Any ideas about it ?

Thanks

  • OS used?
  • type of HDD used? (SMR or CMR)
  • how does CPU and RAM usage usually look like?
  • your docker command anonymized?

:v:t2:

Hi,

OS used?

Nas synology - ds920+

type of HDD used? (SMR or CMR)

3 HDD,all CMR

how does CPU and RAM usage usually look like?

I have 20Go ram and process should be fine.

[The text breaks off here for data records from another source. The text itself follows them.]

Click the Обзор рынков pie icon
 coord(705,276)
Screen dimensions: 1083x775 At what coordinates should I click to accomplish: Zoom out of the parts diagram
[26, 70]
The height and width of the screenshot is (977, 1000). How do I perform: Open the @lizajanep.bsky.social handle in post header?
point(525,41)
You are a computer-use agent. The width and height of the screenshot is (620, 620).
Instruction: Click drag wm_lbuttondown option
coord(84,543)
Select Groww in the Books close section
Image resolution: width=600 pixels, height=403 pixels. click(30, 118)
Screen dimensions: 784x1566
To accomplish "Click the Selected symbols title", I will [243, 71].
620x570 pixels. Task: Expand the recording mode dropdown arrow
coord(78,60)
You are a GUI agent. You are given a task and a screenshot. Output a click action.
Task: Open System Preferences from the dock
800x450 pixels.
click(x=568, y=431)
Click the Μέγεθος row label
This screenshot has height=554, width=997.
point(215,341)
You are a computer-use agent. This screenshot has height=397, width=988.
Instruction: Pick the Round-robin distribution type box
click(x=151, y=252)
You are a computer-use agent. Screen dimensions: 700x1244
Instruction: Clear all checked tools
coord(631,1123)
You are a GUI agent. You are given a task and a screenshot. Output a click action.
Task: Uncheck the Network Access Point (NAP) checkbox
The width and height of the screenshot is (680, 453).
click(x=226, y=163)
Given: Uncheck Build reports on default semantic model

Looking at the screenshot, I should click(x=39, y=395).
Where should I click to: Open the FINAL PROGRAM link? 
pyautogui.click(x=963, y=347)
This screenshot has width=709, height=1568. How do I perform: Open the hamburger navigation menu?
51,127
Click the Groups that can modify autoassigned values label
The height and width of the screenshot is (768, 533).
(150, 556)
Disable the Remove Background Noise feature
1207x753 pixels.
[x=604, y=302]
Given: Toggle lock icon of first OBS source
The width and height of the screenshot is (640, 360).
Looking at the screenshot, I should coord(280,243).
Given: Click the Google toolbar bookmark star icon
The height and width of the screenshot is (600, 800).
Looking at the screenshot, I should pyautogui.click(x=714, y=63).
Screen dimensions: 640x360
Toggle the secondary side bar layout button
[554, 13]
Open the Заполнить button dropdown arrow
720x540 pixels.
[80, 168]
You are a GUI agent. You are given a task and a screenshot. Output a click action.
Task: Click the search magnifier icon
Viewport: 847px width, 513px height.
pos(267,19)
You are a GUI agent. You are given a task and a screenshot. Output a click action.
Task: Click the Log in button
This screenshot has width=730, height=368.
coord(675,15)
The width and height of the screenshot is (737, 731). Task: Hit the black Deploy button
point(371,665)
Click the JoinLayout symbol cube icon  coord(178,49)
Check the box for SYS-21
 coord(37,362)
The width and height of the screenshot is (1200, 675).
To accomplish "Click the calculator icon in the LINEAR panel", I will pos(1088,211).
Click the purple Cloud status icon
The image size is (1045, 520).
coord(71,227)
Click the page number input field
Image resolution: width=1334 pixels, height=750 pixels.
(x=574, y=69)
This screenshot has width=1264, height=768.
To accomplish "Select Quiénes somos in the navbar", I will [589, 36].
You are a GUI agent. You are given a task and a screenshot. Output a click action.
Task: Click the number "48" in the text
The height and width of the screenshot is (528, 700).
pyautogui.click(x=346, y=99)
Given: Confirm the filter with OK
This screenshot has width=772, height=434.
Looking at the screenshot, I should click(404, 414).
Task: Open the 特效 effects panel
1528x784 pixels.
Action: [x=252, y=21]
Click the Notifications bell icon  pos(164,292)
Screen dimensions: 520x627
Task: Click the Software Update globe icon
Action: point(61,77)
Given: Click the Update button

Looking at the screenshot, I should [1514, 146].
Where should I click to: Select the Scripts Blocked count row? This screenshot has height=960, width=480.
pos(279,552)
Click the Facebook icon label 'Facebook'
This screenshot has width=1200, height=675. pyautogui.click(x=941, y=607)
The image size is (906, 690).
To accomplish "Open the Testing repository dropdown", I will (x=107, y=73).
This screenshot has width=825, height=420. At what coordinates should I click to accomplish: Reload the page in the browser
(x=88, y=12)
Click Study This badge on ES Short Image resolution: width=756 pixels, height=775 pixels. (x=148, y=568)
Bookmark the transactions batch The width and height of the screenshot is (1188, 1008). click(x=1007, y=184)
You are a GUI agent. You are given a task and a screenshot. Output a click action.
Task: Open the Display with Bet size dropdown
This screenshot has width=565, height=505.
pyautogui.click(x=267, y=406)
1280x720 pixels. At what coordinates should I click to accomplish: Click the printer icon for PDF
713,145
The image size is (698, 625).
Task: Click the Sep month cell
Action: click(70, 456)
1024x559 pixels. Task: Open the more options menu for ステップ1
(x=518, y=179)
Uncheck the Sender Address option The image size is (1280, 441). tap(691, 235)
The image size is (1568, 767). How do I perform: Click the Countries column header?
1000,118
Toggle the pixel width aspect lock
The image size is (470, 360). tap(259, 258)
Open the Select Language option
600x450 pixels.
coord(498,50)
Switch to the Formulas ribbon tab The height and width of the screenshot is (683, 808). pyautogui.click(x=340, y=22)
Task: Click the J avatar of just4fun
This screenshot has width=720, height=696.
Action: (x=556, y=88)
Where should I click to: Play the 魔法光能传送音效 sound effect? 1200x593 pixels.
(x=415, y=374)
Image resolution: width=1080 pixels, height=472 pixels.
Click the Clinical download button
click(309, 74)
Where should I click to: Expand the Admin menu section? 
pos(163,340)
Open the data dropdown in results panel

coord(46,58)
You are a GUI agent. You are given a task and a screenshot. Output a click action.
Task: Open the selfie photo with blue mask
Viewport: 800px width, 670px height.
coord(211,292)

I’m running 20 docker containers but nothing crazy.

your docker command anonymized?

docker run -d --restart unless-stopped --stop-timeout 300
-p 28967:28967/tcp
-p 28967:28967/udp
-p 14002:14002
-e WALLET=“"
-e EMAIL="
@gmail.com"
-e ADDRESS="
********.synology.me:28967”
-e STORAGE=“4TB”
–mount type=bind,source=“/volume1/docker/storj/identity”,destination=/app/identity
–mount type=bind,source=“/volume1/docker/storj/data”,destination=/app/config
–name storagenode storjlabs/storagenode:latest

Thanks,
pasc

This is not the error which causes node to crash, only FATAL ones.
Please search for a fatal error (not upload/download errors, they will not lead to the crash).

2 Likes

Hard to find in the log the error as there are thousands of lines. And even with the command since, or tail it does not reach the record I need.

Also why do I get so many "ERROR piecestore upload failed " ? Something wrong ?

Thanks,
Pascal

Likely because your node was too slow against other nodes.
However you cannot be close to all customers in the world, so some races are impossible to win.
From the other hand it could be your network or disk too, depends on the remaining part of the error.
From the initial post it is a long tail cancelation - i.e. your node loosed the race.

You can search for FATAL ones, i.e.

docker logs storagenode 2>&1 | grep FATAL | tail


Didn’t work…

Did you redirect logs to the file?
If so, you need to use a different command (update the path with yours):

cat /mnt/storj/storagenode/storagenode.log | grep FATAL | tail

if not, please try to search for stopped

docker logs storagenode 2>&1 | grep stopped | tail

Did you redirect logs to the file?

I just copied pasted your commands :laughing:, nothing more.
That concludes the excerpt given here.